Personal Links with plenty of BASIC Stamp info
StampPlot - Graphical Data Acquisition and Control

Martin Hebel

Oh, and Chapter 3 of process Control has more basic information on the transistor and it's operation....

http://www.parallax.com/detail.asp?product_id=122-28176

-Martin (again)

Mike Green

Theoretically you could do it with the 3 transistors you have, but I strongly suggest you get another two NPN transistors like the 2N4401. Partly, you have to hook up PNP and NPN transistors differently and, without experience, you could easily get them backwards. Also, the 2N4401 seems to be rated at several times the current requirements of the relays while the 2N3906 doesn't have as much margin since the relay current is nominal, not maximum.

For NPN transistors, you connect the base (B) lead to a 1K resistor and the other end of the resistor gets connected to a Stamp pin. You connect the emitter (E) lead to ground. You connect the collector (C) lead to one end of the relay coil and the other end to a +5V supply with maybe 100ma of extra capacity. When the Stamp pin is HIGH, the relay will turn on. When the Stamp pin is LOW, the relay will be off. You can do the same thing with the other 2 relays. Your 5V power supply has to have about 300ma total extra capacity in case all 3 relays are on at the same time. You might want a diode (like a 1N4001) connected across the relay with its cathode (the bar symbol) attached to +5V end of the relay and its anode (the triangle symbol) attached to the transistor end of the relay. When the transistor turns off, the magnetic field in the relay generates a reverse current as it collapses and the diode dissipates it rather than having it destroy the transistor. With a small relay, this is not likely to be a problem, but, for large relays or coils or transformers, some kind of protection is needed.

T Chap

you could order some darlington array ic's and run 8 relays off one ic.

here is one example:

http://www.allelectronics.com/cgi-bin/category.cgi

use that ic wired like that last paragraph above, except on this ic, you only hook up GND to one pin on the ic, very neat and clean hard to screw it up. the are older but still available, there are newer ones, like ULN2803 these will make your life simpler than sorting out what npn and pnp transistor you have on hand.

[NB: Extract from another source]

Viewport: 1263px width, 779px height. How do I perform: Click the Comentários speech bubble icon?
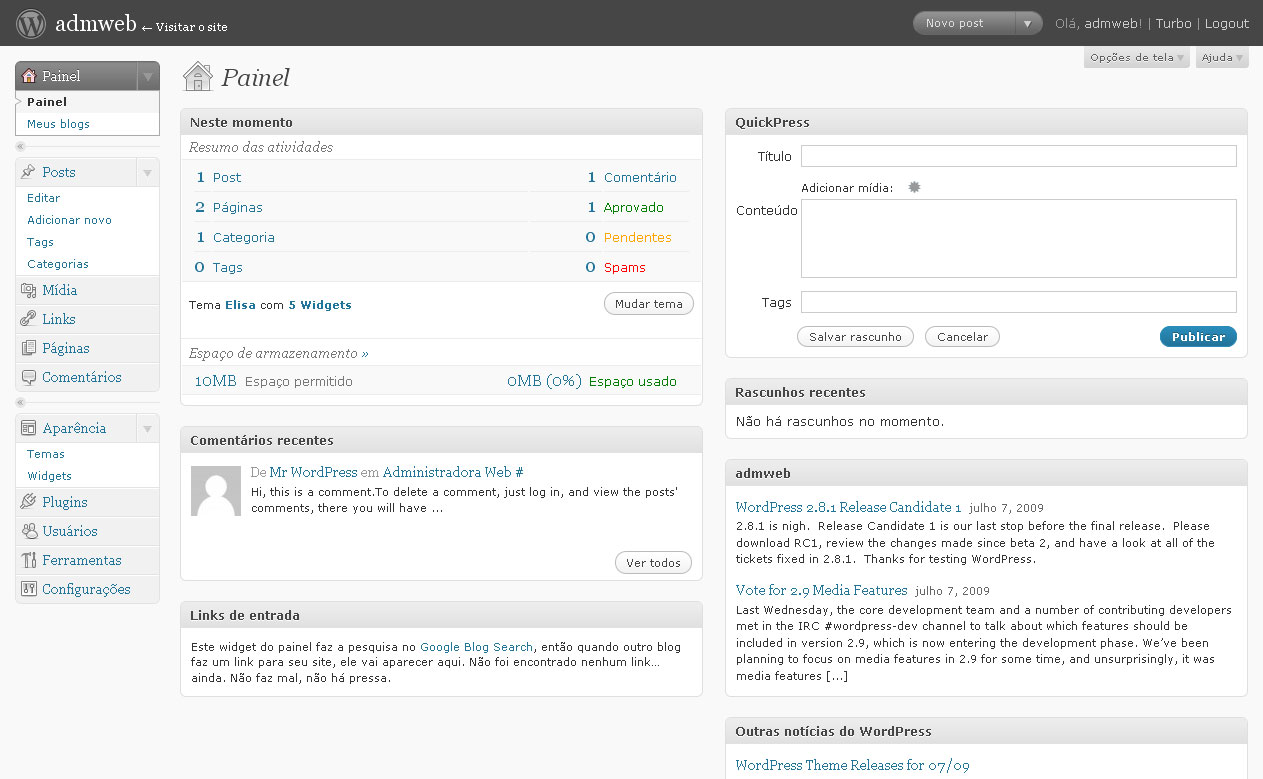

this type of relay driving circuit as Mike mentioned is called "sinking", whee you are supplying th GND to the motor, as the motor already is hardwired to the + " source" would be where you'd supply the + when motor is already hardwred to GND

an hbridge can supply both + and GND, as it switches between the two. think of an hbridge this way:

get a battery and a motor and two wires, plu the two wires onto the motor, and hold the other ends in your hand. then touch the two wires and make the motor tirn, now reverse your wires and make it run the other wau. that is what an hbridge does.

if you want to goodle up ULN2803 circuit for lots of reading

you can connect it directly to the Stamp with no resistors, and directly to the motor. so very few parts to deal with.

some good examples here:

http://www.southwest.com.au/~jfuller/sio5works.htm

http://www.circuitcellar.com/library/details/0999/c99cd5.asp

willthiswork89

mike,

i thought the collector "collects" from the source nd when the base is turned it Emits out the emitter the higher voltage? or is tht PNP? i dunno ill read up on them and goto radio shacknad bu ya fe more NPN, one question i have... is there that much of a difference between the two? that much that i shouldnt use the PNP, and why dopeople normally in hbridges use two phpand two NPN?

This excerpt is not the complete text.